(Input records)
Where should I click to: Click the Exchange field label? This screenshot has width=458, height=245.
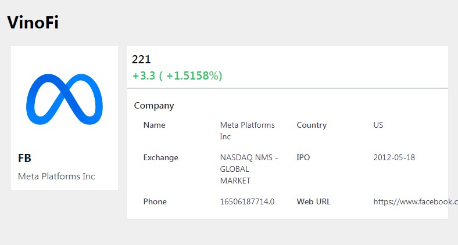click(161, 157)
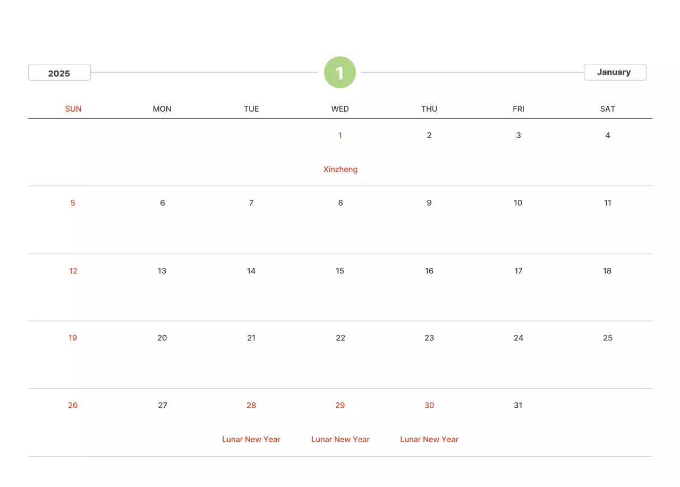Select the WED column header

click(x=340, y=109)
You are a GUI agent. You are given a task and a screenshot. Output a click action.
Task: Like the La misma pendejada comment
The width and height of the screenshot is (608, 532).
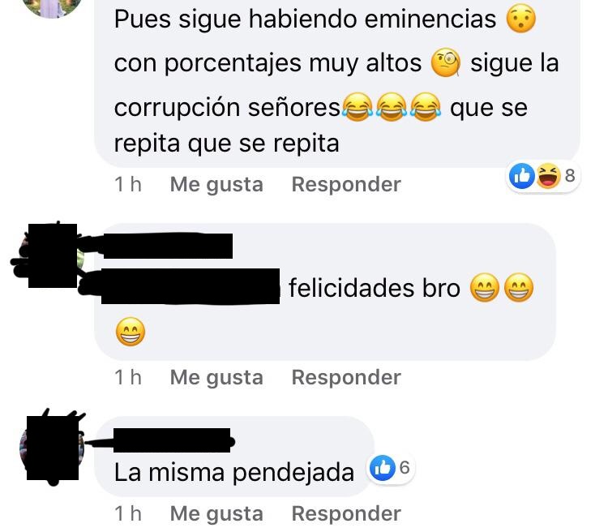point(216,514)
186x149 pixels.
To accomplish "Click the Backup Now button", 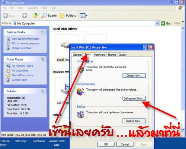I will [x=134, y=121].
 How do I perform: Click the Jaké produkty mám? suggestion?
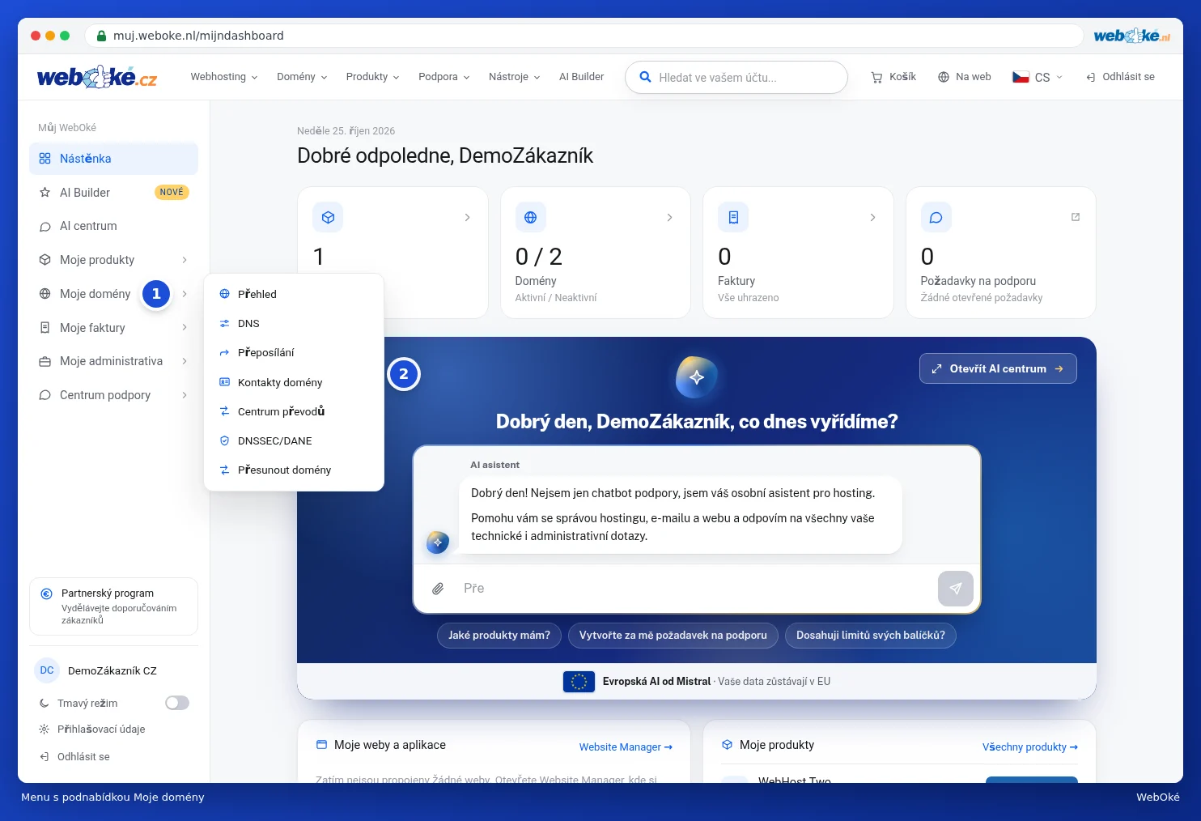point(499,636)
(End Input records)
* **Task to carry out**: Please reproduce the lines exactly from the one containing "How do I perform: Click" through the last line of the data above, and keep the pictures out.

* **Expected output**:
 How do I perform: Click the Jaké produkty mám? suggestion?
point(499,636)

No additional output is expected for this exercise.